Structural diversity of dimers of the Alzheimer amyloid-β(25–35) peptide and polymorphism of the resulting fibrils

Abstract

The 25–35 fragment of the Alzheimer amyloid β (Aβ) peptide is a naturally occurring proteolytic by-product that retains the toxicity of its larger, better-known counterpart, Aβ (1–40). Soluble oligomers of the amyloid-β peptide have been implicated in the pathogenesis of Alzheimer’s disease as a primary source of neurotoxicity. These oligomers are difficult to characterize experimentally due to their transient nature. As a result, a detailed knowledge of oligomeric structures at the atomic level is lacking. Using replica exchange molecular dynamics simulations, we investigated the conformations adopted by dimers, the smallest soluble oligomers of Aβ(25–35).
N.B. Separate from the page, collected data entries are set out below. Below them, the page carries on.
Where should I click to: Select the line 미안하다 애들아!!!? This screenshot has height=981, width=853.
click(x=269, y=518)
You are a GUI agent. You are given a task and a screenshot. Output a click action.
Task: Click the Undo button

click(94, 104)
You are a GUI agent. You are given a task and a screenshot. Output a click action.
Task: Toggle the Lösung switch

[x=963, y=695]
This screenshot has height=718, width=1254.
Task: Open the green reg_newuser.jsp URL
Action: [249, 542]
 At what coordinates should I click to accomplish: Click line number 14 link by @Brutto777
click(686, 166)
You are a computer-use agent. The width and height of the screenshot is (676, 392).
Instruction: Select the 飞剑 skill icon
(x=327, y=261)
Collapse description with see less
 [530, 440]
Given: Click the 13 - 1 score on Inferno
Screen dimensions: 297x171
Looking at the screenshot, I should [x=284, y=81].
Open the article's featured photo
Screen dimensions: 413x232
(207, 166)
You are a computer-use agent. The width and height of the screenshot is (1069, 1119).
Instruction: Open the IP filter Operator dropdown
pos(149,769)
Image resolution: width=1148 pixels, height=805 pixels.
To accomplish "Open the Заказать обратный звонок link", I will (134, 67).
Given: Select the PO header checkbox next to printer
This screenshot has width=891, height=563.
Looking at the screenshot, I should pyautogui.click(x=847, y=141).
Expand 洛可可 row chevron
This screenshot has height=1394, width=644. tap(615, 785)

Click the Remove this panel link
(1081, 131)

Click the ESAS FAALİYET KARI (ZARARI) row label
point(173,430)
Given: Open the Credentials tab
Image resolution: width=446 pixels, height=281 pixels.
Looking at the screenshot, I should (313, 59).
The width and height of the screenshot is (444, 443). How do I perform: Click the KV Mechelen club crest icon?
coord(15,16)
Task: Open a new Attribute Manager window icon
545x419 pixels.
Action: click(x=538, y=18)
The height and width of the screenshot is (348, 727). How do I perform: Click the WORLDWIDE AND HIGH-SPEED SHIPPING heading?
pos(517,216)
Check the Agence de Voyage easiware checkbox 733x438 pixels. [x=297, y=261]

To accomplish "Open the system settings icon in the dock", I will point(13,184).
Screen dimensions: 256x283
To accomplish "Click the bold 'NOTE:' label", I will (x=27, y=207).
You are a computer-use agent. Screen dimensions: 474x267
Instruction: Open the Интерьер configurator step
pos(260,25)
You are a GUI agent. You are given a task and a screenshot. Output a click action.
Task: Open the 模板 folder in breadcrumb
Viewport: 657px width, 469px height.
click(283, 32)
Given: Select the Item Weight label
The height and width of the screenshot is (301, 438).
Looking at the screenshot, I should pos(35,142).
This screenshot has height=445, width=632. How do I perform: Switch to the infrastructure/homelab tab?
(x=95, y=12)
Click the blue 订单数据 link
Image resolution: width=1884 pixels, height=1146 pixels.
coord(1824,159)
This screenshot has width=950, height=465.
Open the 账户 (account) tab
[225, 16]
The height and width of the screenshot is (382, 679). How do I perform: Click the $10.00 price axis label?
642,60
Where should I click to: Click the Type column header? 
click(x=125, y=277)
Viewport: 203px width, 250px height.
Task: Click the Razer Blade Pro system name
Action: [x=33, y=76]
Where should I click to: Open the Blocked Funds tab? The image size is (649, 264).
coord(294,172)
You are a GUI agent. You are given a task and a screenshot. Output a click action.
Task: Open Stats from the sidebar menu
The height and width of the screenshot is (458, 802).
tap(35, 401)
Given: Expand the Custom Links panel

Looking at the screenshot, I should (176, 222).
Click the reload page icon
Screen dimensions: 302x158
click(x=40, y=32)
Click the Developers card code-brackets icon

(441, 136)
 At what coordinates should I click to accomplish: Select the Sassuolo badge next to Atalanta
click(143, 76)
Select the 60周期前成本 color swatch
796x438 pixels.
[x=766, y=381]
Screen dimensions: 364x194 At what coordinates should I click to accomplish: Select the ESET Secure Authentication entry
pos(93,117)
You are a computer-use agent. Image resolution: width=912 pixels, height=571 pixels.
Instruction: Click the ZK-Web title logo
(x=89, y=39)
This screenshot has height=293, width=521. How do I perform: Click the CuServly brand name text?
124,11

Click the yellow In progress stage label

Our simulations, which total 4 μs in length, reveal a diverse ensemble of well-organized dimers with high β-sheet content coexisting with unstructured dimer complexes. The structured dimers comprise parallel and antiparallel extended β-strand, β-hairpin, and V-shaped β-strand conformations. Protofibril models constructed from the extended and V-shaped dimers lead to stable structures consistent with experimentally available data from H/D exchange NMR and AFM spectroscopy. Our simulations suggest that fibril polymorphism may be encoded in the early stages of aggregation for the Aβ(25–35) peptide.